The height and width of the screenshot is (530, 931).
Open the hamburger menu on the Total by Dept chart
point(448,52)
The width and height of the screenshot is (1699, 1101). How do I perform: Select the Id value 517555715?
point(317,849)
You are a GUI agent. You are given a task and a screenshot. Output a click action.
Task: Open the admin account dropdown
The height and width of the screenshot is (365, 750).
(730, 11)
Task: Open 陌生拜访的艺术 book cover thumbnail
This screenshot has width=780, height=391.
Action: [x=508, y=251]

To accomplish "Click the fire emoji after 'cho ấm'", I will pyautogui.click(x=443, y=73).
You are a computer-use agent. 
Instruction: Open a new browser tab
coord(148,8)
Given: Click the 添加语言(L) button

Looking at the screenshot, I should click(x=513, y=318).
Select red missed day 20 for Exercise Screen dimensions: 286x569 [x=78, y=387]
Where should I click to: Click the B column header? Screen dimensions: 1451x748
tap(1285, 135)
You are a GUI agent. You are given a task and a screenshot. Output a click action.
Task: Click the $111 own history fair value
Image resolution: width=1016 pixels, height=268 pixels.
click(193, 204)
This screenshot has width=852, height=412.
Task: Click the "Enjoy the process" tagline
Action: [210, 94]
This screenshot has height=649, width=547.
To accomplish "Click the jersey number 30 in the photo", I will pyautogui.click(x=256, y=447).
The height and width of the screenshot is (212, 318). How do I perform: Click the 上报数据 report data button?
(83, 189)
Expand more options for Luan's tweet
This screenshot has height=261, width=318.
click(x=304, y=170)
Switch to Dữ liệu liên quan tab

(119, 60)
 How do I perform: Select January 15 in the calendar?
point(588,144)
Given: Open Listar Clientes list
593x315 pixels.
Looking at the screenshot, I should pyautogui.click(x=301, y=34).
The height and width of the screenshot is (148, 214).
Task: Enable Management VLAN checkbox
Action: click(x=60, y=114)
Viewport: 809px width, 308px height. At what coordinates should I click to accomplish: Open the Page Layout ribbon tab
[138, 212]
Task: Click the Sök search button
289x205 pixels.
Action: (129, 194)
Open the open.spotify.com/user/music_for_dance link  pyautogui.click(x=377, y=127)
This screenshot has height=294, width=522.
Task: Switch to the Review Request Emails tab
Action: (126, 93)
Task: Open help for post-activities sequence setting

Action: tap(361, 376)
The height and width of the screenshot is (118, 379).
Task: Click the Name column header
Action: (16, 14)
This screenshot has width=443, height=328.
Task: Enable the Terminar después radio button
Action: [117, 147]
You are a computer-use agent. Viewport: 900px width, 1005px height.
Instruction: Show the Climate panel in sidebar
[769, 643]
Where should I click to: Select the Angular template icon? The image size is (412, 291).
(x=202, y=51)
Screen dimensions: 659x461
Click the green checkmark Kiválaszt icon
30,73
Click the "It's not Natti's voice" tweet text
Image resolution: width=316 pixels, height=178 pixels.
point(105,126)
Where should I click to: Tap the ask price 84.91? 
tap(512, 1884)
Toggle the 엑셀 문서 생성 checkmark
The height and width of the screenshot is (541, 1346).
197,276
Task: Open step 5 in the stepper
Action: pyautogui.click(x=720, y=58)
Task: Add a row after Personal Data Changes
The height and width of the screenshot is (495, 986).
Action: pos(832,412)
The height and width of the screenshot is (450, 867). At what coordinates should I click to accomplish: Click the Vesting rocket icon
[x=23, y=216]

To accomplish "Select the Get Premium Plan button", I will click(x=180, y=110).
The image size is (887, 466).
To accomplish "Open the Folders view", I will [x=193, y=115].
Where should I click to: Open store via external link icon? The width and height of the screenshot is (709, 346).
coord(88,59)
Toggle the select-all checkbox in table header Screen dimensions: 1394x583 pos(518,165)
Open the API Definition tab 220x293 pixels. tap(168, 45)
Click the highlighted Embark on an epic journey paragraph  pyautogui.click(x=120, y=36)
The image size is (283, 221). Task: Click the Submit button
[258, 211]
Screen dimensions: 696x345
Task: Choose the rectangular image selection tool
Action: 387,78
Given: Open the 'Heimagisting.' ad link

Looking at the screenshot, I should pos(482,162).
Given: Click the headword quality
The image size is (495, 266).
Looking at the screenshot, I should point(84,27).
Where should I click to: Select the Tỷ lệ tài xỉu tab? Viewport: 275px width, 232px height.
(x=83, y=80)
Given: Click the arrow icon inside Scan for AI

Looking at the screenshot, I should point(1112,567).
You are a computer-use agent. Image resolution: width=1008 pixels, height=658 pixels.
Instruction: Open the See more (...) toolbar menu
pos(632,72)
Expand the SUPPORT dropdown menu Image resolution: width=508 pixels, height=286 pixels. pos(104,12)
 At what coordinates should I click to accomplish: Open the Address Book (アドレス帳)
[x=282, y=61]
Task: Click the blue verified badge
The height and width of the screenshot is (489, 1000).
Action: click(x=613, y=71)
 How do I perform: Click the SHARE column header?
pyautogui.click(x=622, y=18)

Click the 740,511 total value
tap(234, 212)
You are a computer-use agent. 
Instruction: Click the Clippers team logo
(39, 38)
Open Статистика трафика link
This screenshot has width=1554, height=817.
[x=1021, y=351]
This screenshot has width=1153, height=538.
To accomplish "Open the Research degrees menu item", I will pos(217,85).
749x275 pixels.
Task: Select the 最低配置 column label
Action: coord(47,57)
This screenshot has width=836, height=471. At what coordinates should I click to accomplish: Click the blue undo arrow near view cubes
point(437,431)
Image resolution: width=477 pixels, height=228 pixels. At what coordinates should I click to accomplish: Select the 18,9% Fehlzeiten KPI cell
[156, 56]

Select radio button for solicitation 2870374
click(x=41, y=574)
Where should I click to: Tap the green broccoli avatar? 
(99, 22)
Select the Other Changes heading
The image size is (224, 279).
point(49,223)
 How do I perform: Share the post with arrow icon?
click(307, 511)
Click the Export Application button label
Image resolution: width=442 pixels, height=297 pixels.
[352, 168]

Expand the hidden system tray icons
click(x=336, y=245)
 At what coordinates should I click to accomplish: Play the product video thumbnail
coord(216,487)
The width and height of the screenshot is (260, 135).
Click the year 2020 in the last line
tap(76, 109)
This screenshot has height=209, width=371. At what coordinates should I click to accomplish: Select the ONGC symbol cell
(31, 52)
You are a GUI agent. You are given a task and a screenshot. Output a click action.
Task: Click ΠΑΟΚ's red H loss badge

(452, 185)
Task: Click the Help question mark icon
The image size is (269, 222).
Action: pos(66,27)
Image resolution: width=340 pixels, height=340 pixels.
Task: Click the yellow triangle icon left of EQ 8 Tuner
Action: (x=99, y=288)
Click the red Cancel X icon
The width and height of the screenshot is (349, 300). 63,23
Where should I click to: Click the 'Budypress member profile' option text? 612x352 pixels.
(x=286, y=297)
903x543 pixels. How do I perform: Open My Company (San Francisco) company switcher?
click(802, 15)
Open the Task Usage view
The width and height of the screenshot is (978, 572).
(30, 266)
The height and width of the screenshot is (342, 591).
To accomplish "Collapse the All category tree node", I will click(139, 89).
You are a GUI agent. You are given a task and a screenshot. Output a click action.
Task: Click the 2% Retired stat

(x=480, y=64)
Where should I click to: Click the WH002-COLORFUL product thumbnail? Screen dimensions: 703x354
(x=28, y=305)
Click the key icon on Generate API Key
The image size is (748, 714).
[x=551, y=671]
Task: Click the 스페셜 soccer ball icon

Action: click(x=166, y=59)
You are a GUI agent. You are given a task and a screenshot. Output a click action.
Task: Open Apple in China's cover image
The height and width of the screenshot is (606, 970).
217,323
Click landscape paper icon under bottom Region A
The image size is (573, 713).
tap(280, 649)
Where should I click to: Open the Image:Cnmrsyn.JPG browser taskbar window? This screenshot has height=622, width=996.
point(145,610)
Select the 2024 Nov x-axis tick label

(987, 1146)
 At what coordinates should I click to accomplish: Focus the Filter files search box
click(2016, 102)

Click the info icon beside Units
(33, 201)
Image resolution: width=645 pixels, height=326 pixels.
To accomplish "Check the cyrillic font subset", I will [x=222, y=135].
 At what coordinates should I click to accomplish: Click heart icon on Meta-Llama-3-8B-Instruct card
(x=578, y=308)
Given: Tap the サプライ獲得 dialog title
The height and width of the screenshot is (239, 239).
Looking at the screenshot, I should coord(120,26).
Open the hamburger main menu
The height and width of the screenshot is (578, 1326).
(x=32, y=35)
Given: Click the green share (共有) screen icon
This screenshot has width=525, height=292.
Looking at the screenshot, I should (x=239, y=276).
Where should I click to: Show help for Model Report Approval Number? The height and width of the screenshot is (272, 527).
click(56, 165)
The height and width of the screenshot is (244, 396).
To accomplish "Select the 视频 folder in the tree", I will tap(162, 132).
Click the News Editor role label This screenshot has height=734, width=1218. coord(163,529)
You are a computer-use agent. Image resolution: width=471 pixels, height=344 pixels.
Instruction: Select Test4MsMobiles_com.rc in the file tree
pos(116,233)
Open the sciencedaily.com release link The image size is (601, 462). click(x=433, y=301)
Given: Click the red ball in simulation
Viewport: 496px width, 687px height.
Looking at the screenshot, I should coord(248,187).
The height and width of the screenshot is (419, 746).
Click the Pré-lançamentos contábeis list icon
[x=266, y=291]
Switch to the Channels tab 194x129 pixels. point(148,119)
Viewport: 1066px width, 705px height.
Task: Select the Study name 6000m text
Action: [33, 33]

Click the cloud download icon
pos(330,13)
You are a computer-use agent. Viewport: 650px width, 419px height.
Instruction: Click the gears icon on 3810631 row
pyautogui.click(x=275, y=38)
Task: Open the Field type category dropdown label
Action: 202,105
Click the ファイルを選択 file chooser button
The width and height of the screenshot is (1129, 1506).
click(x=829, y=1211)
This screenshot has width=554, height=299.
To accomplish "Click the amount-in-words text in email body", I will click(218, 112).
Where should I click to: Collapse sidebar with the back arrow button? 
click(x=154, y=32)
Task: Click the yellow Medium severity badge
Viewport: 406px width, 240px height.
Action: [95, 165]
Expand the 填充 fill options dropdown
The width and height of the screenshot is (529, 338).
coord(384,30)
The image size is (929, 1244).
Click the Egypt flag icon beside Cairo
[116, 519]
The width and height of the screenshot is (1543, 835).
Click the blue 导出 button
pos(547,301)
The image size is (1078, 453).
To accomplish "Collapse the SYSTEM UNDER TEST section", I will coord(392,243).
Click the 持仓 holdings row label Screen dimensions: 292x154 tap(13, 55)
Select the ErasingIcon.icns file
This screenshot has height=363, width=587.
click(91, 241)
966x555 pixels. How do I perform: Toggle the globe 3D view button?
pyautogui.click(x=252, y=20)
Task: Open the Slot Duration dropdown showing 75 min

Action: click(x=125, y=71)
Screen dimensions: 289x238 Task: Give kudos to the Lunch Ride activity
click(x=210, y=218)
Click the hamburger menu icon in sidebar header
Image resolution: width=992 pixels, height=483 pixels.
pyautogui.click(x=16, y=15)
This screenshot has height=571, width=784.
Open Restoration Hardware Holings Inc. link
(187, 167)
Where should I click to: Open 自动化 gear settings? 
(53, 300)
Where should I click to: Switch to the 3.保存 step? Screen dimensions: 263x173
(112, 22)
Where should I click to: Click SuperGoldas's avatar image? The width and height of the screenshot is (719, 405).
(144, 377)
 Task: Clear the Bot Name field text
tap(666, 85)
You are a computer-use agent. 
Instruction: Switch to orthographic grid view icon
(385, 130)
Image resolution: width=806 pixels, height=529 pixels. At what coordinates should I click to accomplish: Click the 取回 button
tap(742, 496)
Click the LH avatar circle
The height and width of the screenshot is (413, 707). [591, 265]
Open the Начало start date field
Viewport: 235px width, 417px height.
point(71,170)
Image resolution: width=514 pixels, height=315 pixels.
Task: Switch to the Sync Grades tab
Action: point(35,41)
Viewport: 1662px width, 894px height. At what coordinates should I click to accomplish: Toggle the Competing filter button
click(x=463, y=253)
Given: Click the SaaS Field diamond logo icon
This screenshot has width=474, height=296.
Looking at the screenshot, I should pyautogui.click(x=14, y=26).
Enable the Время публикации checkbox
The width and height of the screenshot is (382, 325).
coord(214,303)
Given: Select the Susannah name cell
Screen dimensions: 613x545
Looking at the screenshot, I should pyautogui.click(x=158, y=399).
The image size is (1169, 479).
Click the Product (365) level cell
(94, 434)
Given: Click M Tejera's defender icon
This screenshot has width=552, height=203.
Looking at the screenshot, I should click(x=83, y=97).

:::

[Problem details]: Scan the records above and show every line in which the word "computer" occurs.

[Answer]:
You are a computer-use agent. 
You are a computer-use agent. Viewport: 900px width, 1005px height.
You are a computer-use agent. Image resolution: width=1008 pixels, height=658 pixels.
You are a computer-use agent. 
You are a computer-use agent. Image resolution: width=471 pixels, height=344 pixels.
You are a computer-use agent. Viewport: 650px width, 419px height.
You are a computer-use agent. 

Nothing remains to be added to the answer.